- Potongan Dokumen -
◇ ◇ ◇ ◇ ◇ ◇ ◇

Sehingga ia berusaha memperbaiki hatinya dengan tauhid (inti keimanan),
lisannya dengan istighfar dan fisiknya dengan shalat, puasa, zakat, haji
dan sejumlah akhlak mulia lainnya. Taubatlah yang mengantar manusia ke
pangkuan Islam. Taubat pula yang merubahnya menjadi manusia yang
benar-benar beriman. Bahkan taubat khusus melambungkan manusia ke
derajat Ihsan. Tiada perbaikan tanpa penyesalan, lalu diiringi perbaikan
terus menerus tanpa henti dan tak kenal stagnasi. Para nabi dan rasul
dikenal dengan karakter mereka sebagai awwab; yaitu sikap merasa
bersalah dan merasa belum maksimal mengagungkan Allah; sebagai mana
mestinya. Pantaslah, penghulu para Rasul, nabi kita Muhammad berucap,
لَا أُحْصِي ثَنَاءً عَلَيْكَ ، أَنْتَ كَمَا أَثْنَيْتَ عَلَى نَفْسِكَ
"Aku
tidak mengerti berapa seharusnya pujian yang pantas untukMu. Yang
jelas, keterpujianMu hanya selevel dengan pujianMu sendiri terhadap
diriMu".

◇ ◇ ◇ ◇ ◇ ◇ ◇

- Instruksi 1 -
Tulis ulang baris-baris data, mulai dari baris pertama data dan berhenti setelah baris yang memuat "(402, 305).". Ganti "image size" dengan "screenshot size", dan biarkan bagian lain tetap sama.
Potongan dokumen ini dan baris-baris data tidak saling berkaitan.

- Data Tersedia -

◇ ◇ ◇ ◇ ◇ ◇ ◇

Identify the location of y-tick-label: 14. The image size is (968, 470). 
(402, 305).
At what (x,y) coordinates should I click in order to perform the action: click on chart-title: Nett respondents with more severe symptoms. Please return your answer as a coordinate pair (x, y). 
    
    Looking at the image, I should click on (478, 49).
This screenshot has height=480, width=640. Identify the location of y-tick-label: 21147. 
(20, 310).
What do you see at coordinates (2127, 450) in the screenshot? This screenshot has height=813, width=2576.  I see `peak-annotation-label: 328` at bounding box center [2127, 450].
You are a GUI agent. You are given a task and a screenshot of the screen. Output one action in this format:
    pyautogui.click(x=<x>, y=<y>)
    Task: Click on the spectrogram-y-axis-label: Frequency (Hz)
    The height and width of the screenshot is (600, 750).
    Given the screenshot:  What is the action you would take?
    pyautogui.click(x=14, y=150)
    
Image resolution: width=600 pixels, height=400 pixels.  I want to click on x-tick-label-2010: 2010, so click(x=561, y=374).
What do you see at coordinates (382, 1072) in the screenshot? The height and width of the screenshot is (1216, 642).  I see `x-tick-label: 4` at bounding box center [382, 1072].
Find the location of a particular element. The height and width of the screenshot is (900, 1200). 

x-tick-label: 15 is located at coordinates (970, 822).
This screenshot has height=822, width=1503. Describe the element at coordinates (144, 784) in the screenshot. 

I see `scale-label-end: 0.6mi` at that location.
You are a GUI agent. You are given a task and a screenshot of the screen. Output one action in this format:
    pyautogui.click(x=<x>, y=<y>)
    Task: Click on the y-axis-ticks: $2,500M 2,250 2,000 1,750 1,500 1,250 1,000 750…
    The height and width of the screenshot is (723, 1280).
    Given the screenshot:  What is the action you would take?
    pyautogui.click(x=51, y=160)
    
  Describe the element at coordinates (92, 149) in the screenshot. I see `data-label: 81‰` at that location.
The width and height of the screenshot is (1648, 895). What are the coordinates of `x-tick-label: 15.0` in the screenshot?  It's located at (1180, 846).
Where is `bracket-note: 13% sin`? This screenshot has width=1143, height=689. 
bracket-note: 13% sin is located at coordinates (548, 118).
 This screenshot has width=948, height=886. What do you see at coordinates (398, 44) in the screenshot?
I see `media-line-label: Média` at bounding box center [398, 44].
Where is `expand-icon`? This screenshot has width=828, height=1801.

◇ ◇ ◇ ◇ ◇ ◇ ◇

- Instruksi 2 -
Terjemahkan kalimat "Taubatlah yang mengantar manusia ke pangkuan Islam." dari potongan dokumen tentang taubat ke dalam bahasa Inggris.

- Jawaban Tertulis 1 -
Identify the location of y-tick-label: 14. The screenshot size is (968, 470). 
(402, 305).

- Jawaban Tertulis 2 -
It is repentance that brings people into the fold of Islam.